### Work instructions
Rewrite the stretch of the listing from the line containing "Locate an element" through the end of the listing, substituting "item" for "element" and leaving everything else unchanged. Omit the pictures from your answer.

*** Opening of Data supplied ***

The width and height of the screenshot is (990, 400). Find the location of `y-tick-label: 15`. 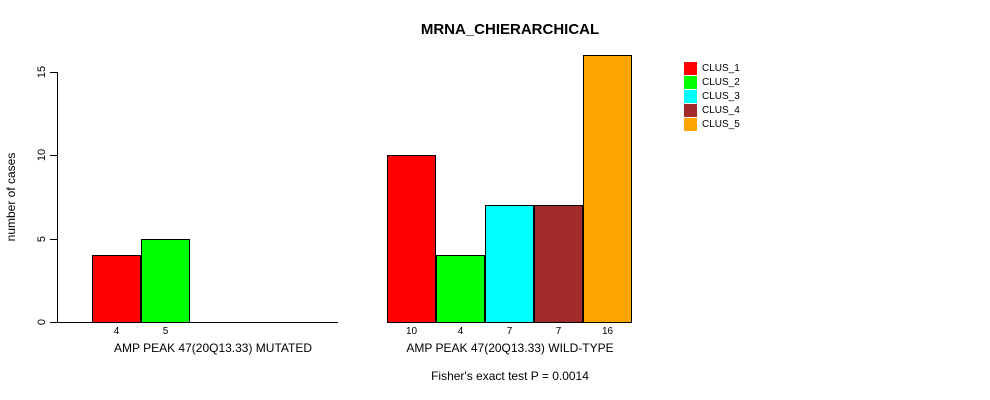

y-tick-label: 15 is located at coordinates (42, 72).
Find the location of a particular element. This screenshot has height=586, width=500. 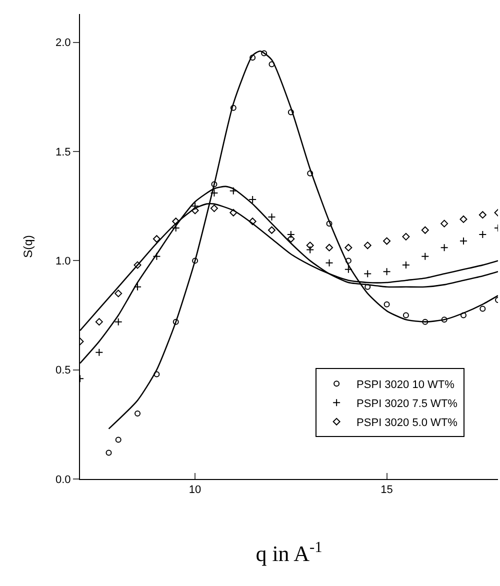

x-tick-label: 10 is located at coordinates (195, 490).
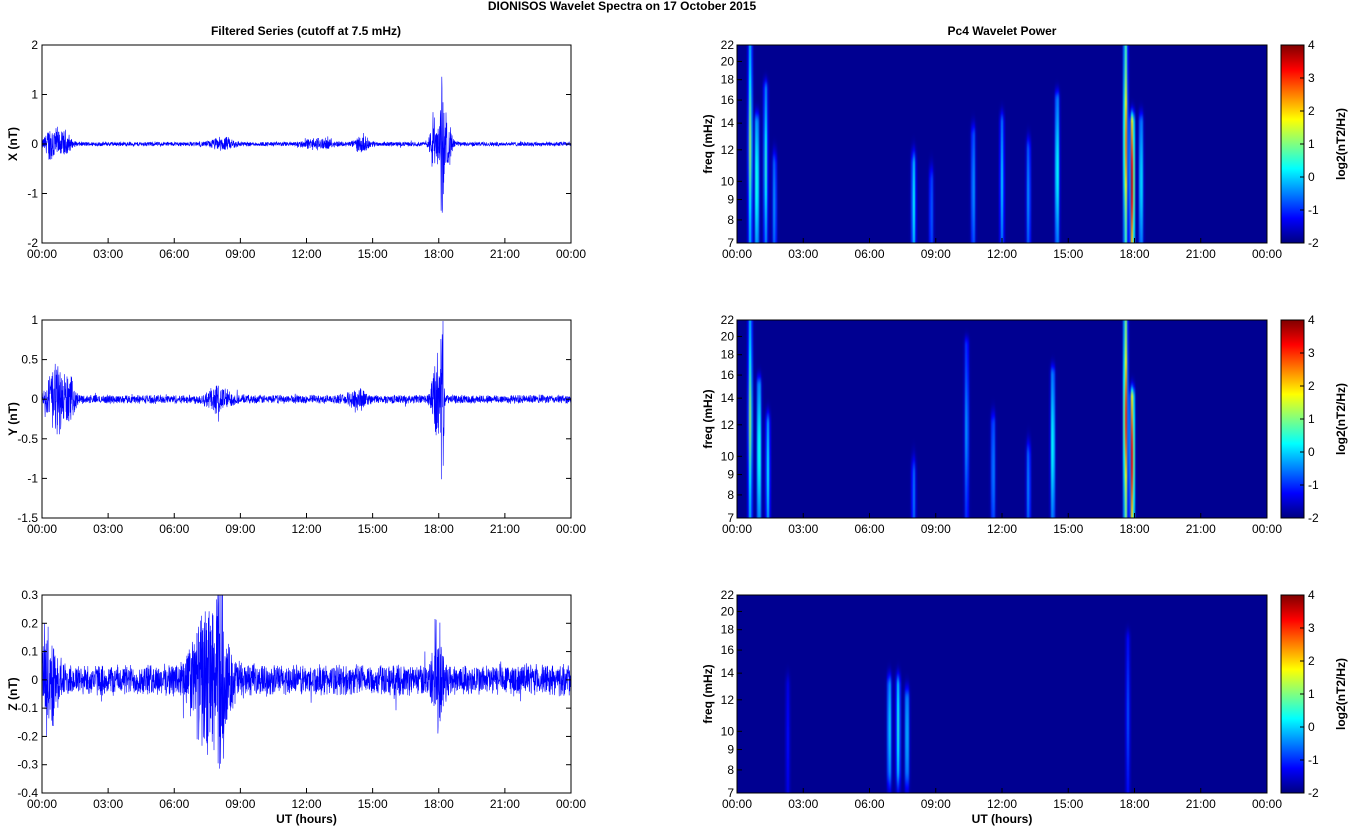 This screenshot has width=1351, height=827. What do you see at coordinates (34, 320) in the screenshot?
I see `y-series-y-tick-label: 1` at bounding box center [34, 320].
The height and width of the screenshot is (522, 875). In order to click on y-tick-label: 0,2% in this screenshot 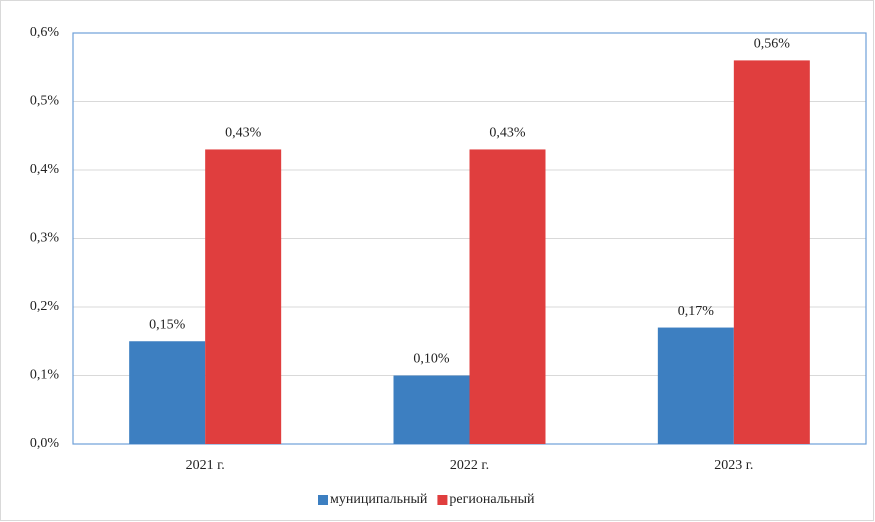, I will do `click(45, 306)`.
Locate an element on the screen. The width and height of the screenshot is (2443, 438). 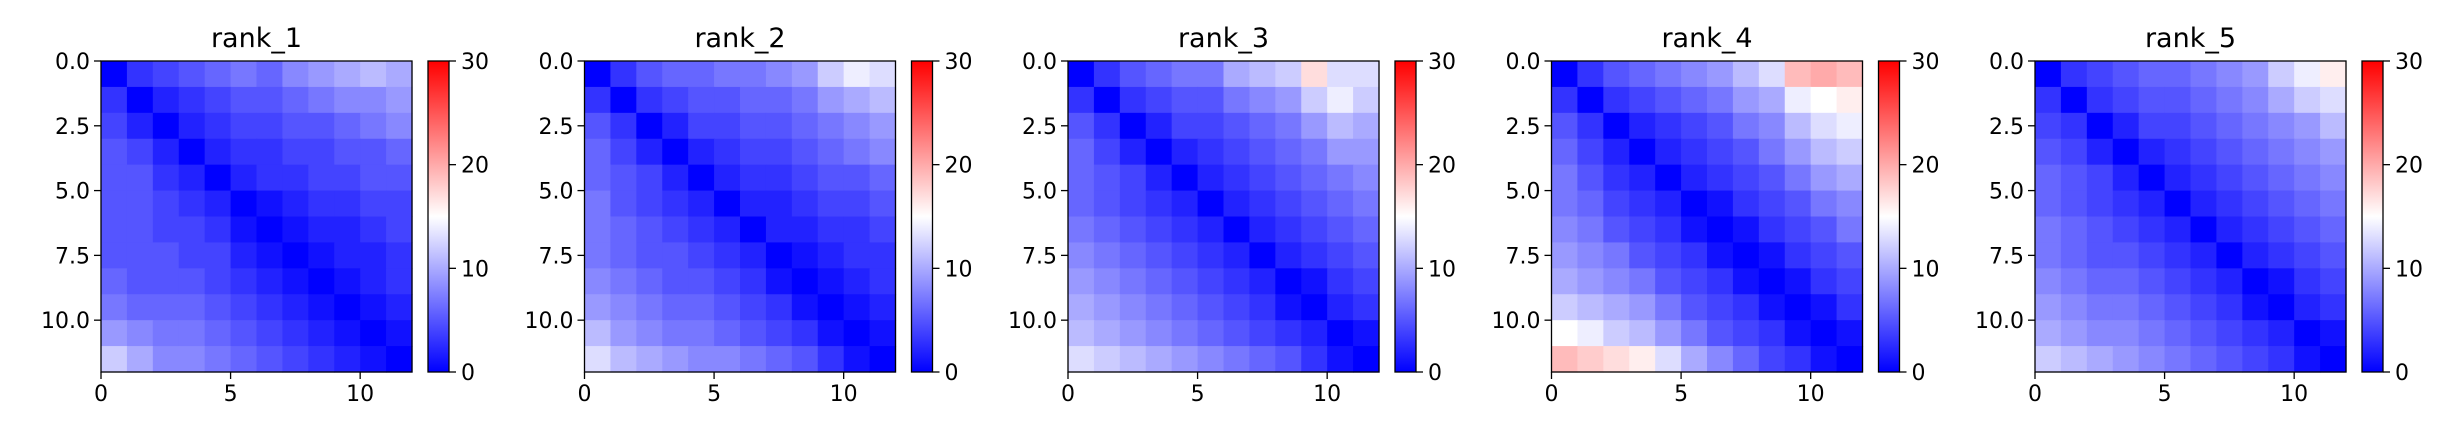
y-tick-label: 7.5 is located at coordinates (72, 256).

*** Close of Data supplied ***

### Solution
Locate an item on the screen. The width and height of the screenshot is (2443, 438). 
y-tick-label: 7.5 is located at coordinates (72, 256).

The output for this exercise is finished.